5. Der Senftenberger See: Erfahrungen und Anstöße

5.1. Entstehung des Erholungsgebietes Senftenberger See

Der Senftenberger See in seiner heutigen Gestalt hat eine besondere Bedeutung in der Geschichte des Braunkohlenbergbaus der Lausitz. Mit seiner Wasserfläche von ca. 1300 ha gehört er zu den größten Seen Europas, die künstlich angelegt sind.

Der Senftenberger See geht aus dem Tagebau Niemtsch hervor. Im Jahre 1941 begann hier die Förderung, die mit kurzen Unterbrechungen zwischen 1945 und 1947 bis in das Jahr 1966 betrieben wurde. Am 15. Mai 1966 verließ der letzte Kohlenzug die Grube und wenige Tage später wurde die Abraumförderbrücke gesprengt. Insgesamt lieferte der Tagebau Niemtsch ca. 130 Mio. Tonnen Rohbraunkohle und hinterließ ein Restloch mit einer Größe von 1500 ha.

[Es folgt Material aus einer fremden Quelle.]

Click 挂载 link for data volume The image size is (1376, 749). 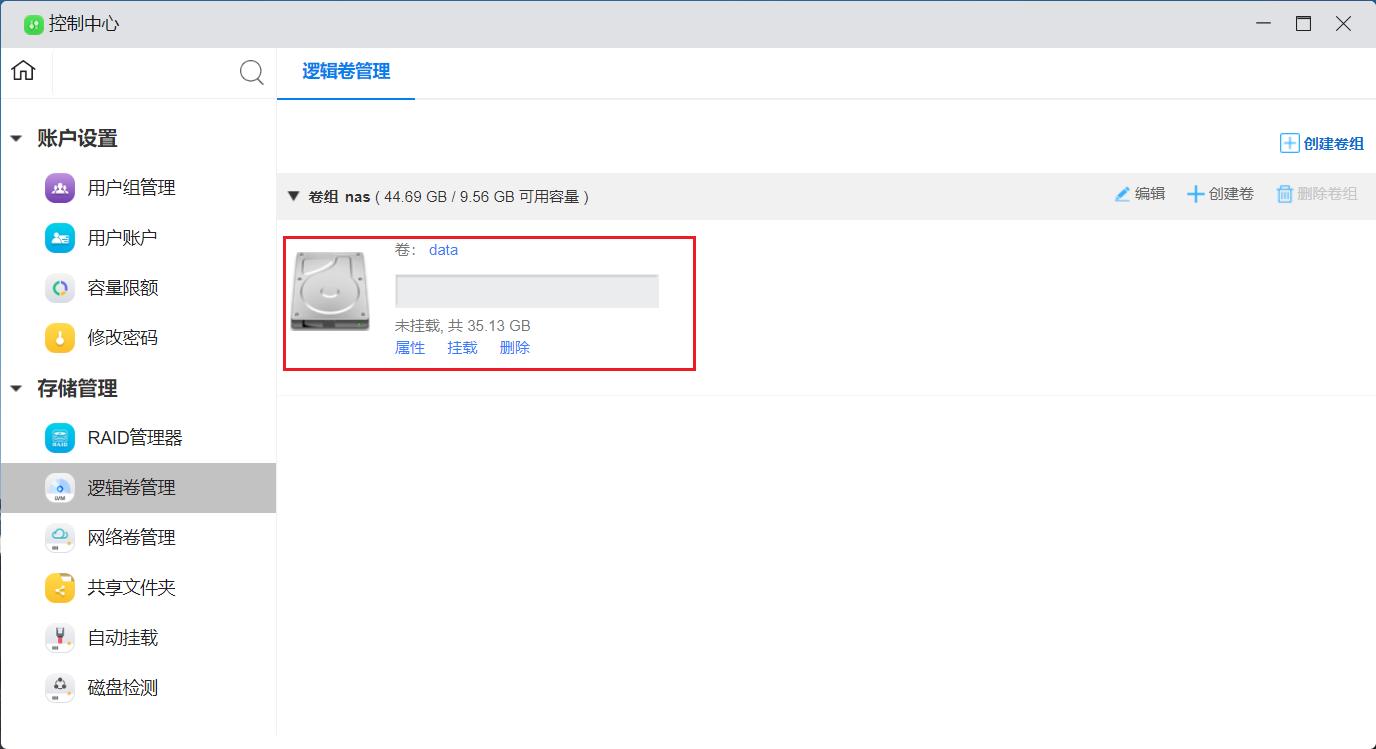pyautogui.click(x=462, y=348)
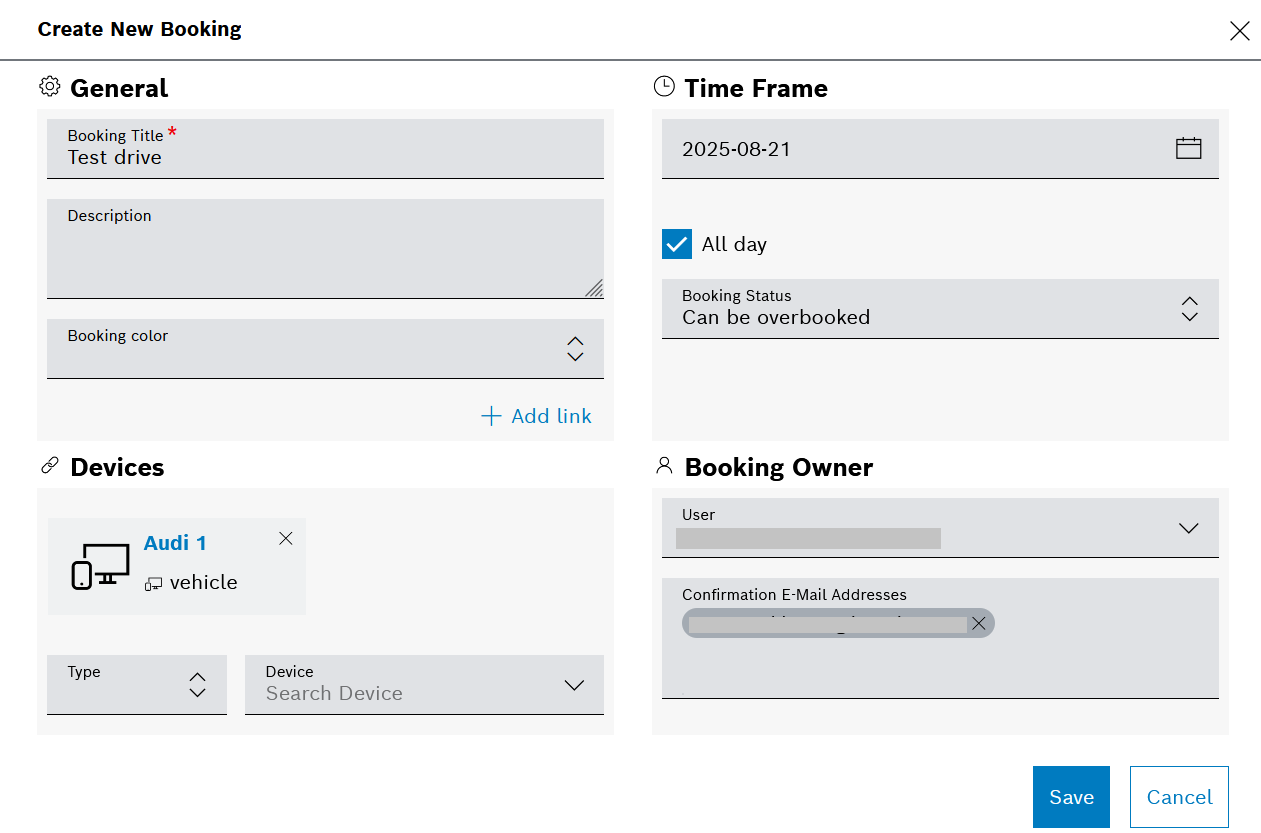Uncheck the All day checkbox
Image resolution: width=1261 pixels, height=833 pixels.
coord(677,244)
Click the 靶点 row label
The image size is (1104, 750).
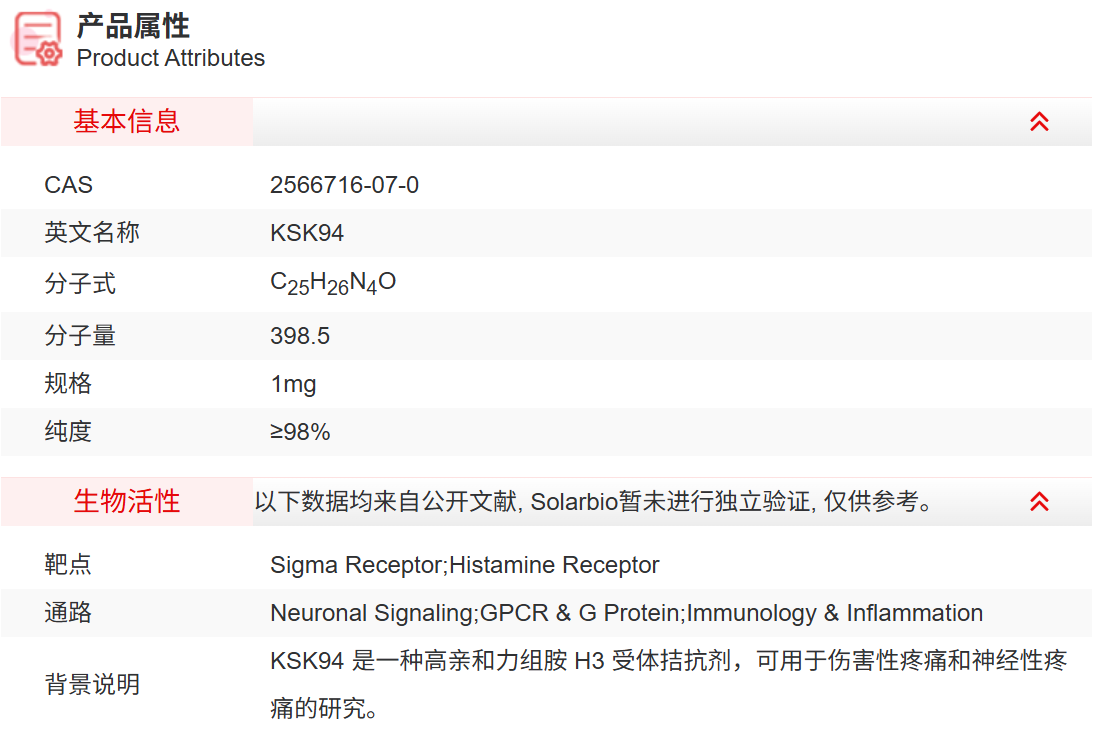(68, 565)
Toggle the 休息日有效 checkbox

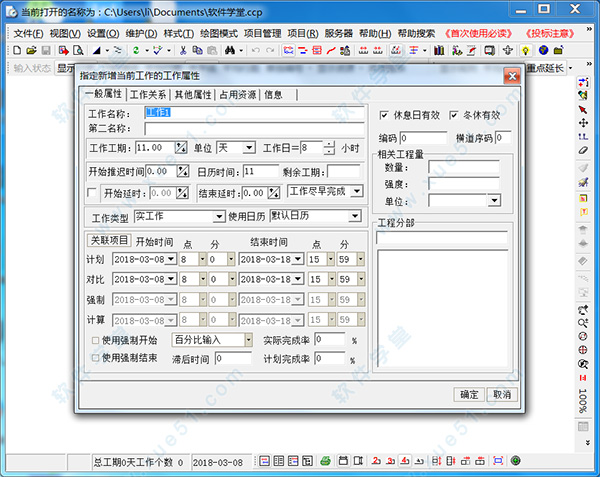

Zwischen 1960 und 1965 wurden die planerischen Vorbereitungen für die Folgenutzung des Tagebaus getroffen. Die Planer waren bestrebt, eine veränderte Kulturlandschaft, die den Bedürfnissen der Zeit gerecht werden sollte, zu schaffen. Die technologischen Möglichkeiten, die der Bergbau zur damaligen Zeit bot, sollten dabei vollständig ausgeschöpft werden. Vorbereitende Maßnahme von bergbaulicher Seite war die gezielte Ausrichtung der Massengewinnung und Verkippung. Das Gelände bei Großkoschen wurde vor Verlassen der Abraumförderbrücke auf einer Länge von 2,5 km abgeflacht. Nachdem die Bergbautechnik den Tagebau verlassen hatte, unterließ man die Entwässerung, was ein Ansteigen des Grundwasserspiegels zur Folge hatte. Am 14. November 1967 konnte die Flutung des ehemaligen Tagebaus Niemtsch, des heutigen Senftenberger Sees beginnen.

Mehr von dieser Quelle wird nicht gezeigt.